[Start of section]

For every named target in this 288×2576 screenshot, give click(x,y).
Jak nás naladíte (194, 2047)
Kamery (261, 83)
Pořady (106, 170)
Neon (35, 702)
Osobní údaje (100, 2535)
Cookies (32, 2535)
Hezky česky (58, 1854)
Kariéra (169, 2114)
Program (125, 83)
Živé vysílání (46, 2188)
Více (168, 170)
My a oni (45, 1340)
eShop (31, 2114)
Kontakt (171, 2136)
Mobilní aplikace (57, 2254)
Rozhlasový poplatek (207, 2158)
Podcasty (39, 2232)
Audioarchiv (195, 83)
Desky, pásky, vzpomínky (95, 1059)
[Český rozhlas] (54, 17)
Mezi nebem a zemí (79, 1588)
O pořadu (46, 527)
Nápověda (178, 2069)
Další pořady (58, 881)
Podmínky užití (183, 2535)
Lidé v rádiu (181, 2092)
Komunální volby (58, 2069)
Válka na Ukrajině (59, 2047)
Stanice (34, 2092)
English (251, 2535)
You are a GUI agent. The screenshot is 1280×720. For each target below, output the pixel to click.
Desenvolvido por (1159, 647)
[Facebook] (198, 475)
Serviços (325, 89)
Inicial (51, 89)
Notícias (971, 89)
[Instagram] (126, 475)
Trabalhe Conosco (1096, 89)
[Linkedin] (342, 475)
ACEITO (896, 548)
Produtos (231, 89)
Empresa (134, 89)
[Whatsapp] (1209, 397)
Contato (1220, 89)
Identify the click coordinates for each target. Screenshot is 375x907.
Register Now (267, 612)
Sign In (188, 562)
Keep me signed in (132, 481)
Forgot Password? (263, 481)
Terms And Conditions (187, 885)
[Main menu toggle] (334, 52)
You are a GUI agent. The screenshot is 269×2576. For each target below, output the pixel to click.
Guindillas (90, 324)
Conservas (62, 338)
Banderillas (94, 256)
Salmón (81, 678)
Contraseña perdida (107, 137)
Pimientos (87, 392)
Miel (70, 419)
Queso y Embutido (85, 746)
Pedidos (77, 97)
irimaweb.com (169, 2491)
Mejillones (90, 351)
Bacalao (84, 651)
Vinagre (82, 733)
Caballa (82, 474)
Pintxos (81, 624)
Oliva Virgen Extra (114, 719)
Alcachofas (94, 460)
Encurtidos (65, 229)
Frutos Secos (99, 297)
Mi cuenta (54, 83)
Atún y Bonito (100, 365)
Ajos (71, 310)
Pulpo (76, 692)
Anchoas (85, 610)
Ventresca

[End of section]

**DIRECTIONS FOR THIS TASK:**
The answer must consist of every line above that contains the word "agent".

**RESPONSE:**
You are a GUI agent. The screenshot is 1280×720. For each target below, output the pixel to click.
You are a GUI agent. The screenshot is 269×2576. For each target below, output the pixel to click.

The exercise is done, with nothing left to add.